Path-A regression status:

  • Orange alert: ATT matches the paper to 0.05 μg/m³ and the relative-reduction figure to 0.01 percentage points – this is a faithful Path-A replication.

  • Red alert: my implementation produces ATT = −55.7 μg/m³ (relative reduction 21.9%) against the paper’s reported -70.4 μg/m³ (relative reduction 26.2%). I do not know why this is, as the final code is unpublished. The qualitative finding holds (large negative ATT, ~20% reduction), but the magnitude differs by ~21%. The reference R script that was emailed to me two years ago (as of this writing, eg2/Eg_Air_Pollution_eps_201616_12_16_final.R) contains a commented-out per-unit pressure / humidity de-meaning block, suggesting the paper’s red-alert numbers were produced with preprocessing the released code doesn’t actually perform. The pytest regression TestPathABeijingAlerts::test_red_att_qualitative asserts the qualitative ATT bound rather than the paper’s exact magnitude.

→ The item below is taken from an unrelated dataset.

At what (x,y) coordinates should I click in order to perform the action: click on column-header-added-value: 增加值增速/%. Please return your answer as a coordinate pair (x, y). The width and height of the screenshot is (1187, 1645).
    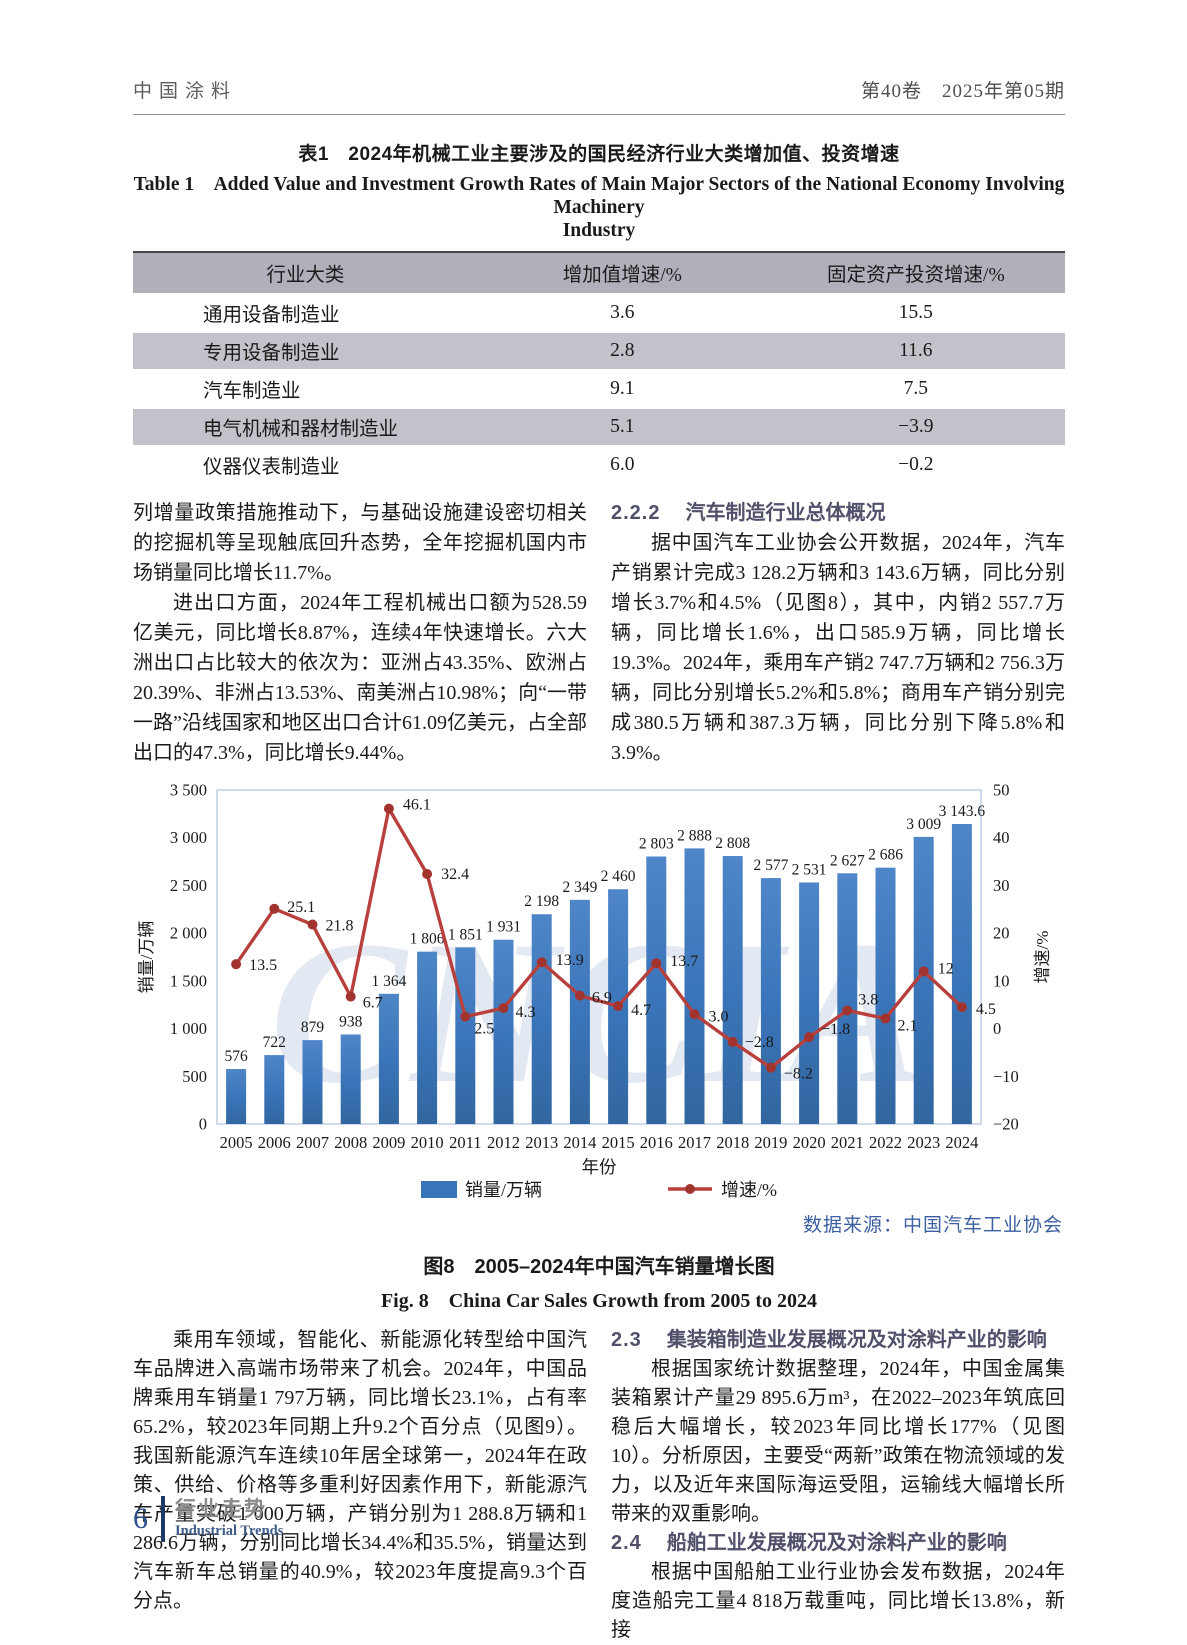
    Looking at the image, I should click on (622, 273).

The driver is examples/dscar/replicate_beijing_alerts.py; run with python -m examples.dscar.replicate_beijing_alerts.

References#

Zheng, X., & Chen, S. X. (2024). “Dynamic synthetic control method for evaluating treatment effects in auto-regressive processes.” Journal of the Royal Statistical Society Series B 86(1):155-176.

Abadie, A., Diamond, A., & Hainmueller, J. (2010). “Synthetic Control Methods for Comparative Case Studies.” Journal of the American Statistical Association 105(490):493-505.

Chen, S. X., & Van Keilegom, I. (2009). “A review on empirical likelihood methods for regression.” Test 18(3):415-447.

Owen, A. (1988). “Empirical likelihood ratio confidence intervals for a single functional.” Biometrika 75(2):237-249.